Ukrainian designer Svitlana Bevza is launching a teaser of the handbags she showed in her spring 2024 runway show during New York Fashion Week.
Landing on the Bevza website Wednesday, the collection consists of five styles in black or white leather showcasing the brand’s symbolic flat spikelet details (already signature elements of her jewelry), on hardware and straps.
The Kiev-based brand was founded in 2006 and has managed not only to survive but to grow during the Ukraine war.
“My mission is to tell the proper story about Ukraine,” the designer said during a recent visit to L.A. — her first — to connect with press and stylists. “The spikelet is the main symbol of Ukraine, fertile land, a sacred symbol for centuries, so we started using it in 2018 and now it has become very signature. During the war we created a burned spikelet, because they have burned a lot of fields,” she said, showing off a choker with burnished hardware.
When the war started she was lucky enough to have a large inventory of spikelet jewelry, including earrings, bracelets and necklaces, which were embraced by shoppers worldwide and helped support the business.
For the bags, which retail from $570 to $810, the symbolic spikelet hardware takes on an Art Deco feel as gold hardware on neoclassic shapes including an elongated tote big enough to fit a laptop, a top-handle bag, a clutch, and a six-sided geometric silhouette that resembles the spikelet itself.
“I’m not from London or Paris; I’m a girl from Ukraine, that’s why the shapes are a bit specific.

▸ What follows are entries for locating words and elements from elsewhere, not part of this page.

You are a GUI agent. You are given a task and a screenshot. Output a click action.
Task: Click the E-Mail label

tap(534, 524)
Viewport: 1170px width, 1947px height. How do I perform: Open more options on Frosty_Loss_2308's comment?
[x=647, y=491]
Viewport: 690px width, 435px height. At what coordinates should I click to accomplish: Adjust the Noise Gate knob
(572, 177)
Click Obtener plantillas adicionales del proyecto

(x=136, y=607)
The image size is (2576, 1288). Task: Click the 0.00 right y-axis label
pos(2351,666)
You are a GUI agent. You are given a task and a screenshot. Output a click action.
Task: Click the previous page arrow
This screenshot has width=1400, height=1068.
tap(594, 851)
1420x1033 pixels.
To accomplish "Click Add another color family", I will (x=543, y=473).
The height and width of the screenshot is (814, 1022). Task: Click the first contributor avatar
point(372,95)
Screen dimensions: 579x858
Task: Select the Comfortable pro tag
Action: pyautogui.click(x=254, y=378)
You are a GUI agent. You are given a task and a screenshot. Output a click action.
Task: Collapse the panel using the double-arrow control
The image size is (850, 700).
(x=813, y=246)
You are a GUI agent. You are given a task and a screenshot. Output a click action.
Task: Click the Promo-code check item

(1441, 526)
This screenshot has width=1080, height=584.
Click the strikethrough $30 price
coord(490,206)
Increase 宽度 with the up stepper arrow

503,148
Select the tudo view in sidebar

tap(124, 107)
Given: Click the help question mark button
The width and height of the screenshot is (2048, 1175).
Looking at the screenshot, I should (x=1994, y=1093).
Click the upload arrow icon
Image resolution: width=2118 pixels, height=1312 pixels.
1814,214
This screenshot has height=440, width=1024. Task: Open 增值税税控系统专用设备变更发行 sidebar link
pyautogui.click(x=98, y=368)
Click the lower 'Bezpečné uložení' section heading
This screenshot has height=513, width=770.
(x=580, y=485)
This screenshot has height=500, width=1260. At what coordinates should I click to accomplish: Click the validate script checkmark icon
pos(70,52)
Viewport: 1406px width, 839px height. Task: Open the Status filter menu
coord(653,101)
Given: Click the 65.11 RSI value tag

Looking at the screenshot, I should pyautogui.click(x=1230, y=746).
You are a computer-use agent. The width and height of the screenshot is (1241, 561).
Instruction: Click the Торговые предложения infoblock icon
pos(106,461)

They are my own vision,” said Bevza, whose collection is stocked at Bergdorf Goodman, The Frankie Shop and Selfridges, among others.
The bag campaign was shot in New York and the imagery was inspired by Agnes Denes’ “Wheatfield — A Confrontation.” In 1982, the conceptual artist planted a two-acre wheat field on an empty landfill next to the World Trade Center as a universal symbol representing food, energy, commerce and economics, and referencing mismanagement, waste, world hunger and ecological concerns.
Bevza has been going back and forth from London, where her kids are now in school, to Kiev, where her husband has remained.
“You have to take a train to Poland to cross the border, so it takes time, but all the factories work and it’s important to contribute to the economics, to keep the textile industry going, and the tradition of handmade craft,” she said, noting the other symbols in her spring ready-to-wear collection of ’50s-inspired tops and dresses with bullet bra details, pants slashed at the sides to reveal boxer shorts, marigold florals and hand-beading.
“The marigold is the main accent, it grows everywhere and in Ukrainian it means revival. That’s how we put positivity in the collection because we have so much real drama in Ukraine but we want to keep the positive note because we believe we are fighting for our cultural heritage.”